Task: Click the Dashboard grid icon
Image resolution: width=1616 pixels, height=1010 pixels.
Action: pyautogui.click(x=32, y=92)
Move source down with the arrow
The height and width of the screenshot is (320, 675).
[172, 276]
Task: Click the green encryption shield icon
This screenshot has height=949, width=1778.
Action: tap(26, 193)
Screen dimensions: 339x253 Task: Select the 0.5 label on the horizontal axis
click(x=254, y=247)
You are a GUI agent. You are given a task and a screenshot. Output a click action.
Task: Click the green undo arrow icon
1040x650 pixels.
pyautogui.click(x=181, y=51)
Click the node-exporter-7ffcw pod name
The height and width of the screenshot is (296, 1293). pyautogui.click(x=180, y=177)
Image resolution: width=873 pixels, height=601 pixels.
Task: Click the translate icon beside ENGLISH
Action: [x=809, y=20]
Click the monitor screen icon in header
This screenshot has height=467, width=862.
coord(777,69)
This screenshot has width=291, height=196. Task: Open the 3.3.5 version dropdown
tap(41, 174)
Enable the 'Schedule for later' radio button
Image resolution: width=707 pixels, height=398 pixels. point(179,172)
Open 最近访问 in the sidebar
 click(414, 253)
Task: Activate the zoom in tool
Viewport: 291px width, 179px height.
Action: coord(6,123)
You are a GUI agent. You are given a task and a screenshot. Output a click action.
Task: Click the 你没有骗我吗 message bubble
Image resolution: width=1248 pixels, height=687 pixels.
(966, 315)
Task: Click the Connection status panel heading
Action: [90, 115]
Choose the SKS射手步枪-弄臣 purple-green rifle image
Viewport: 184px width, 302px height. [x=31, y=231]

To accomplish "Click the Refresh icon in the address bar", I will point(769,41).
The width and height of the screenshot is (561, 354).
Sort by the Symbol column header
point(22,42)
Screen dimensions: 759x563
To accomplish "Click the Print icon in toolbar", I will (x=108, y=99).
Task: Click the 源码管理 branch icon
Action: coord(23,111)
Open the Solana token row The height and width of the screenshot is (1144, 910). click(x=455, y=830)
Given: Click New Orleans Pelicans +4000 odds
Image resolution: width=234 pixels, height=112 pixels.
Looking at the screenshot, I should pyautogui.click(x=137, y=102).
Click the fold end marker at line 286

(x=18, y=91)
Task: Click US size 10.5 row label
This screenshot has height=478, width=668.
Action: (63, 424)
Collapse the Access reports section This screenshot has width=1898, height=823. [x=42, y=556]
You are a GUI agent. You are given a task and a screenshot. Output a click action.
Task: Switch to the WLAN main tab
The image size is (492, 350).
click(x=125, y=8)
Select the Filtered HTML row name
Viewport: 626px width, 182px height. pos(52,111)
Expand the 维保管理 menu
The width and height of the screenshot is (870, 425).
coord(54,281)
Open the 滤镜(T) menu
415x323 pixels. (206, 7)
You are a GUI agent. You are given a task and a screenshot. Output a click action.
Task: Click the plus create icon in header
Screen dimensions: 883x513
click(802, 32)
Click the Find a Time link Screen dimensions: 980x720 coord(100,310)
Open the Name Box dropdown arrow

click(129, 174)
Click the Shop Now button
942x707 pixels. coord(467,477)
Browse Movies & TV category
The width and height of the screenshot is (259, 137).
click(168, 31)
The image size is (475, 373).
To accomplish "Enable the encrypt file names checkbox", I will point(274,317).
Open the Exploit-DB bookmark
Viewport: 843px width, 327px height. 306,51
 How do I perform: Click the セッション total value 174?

##############################

WORK TO BE COMPLETED – Exactly as they appear, print the lines from the one holding "Select the Filtered HTML row name" through the final line of the entries, and no others.

ANSWER SECTION –
Select the Filtered HTML row name
Viewport: 626px width, 182px height. pos(52,111)
Expand the 维保管理 menu
The width and height of the screenshot is (870, 425).
coord(54,281)
Open the 滤镜(T) menu
415x323 pixels. (206, 7)
You are a GUI agent. You are given a task and a screenshot. Output a click action.
Task: Click the plus create icon in header
Screen dimensions: 883x513
click(802, 32)
Click the Find a Time link Screen dimensions: 980x720 coord(100,310)
Open the Name Box dropdown arrow

click(129, 174)
Click the Shop Now button
942x707 pixels. coord(467,477)
Browse Movies & TV category
The width and height of the screenshot is (259, 137).
click(168, 31)
The image size is (475, 373).
To accomplish "Enable the encrypt file names checkbox", I will point(274,317).
Open the Exploit-DB bookmark
Viewport: 843px width, 327px height. 306,51
 How do I perform: Click the セッション total value 174?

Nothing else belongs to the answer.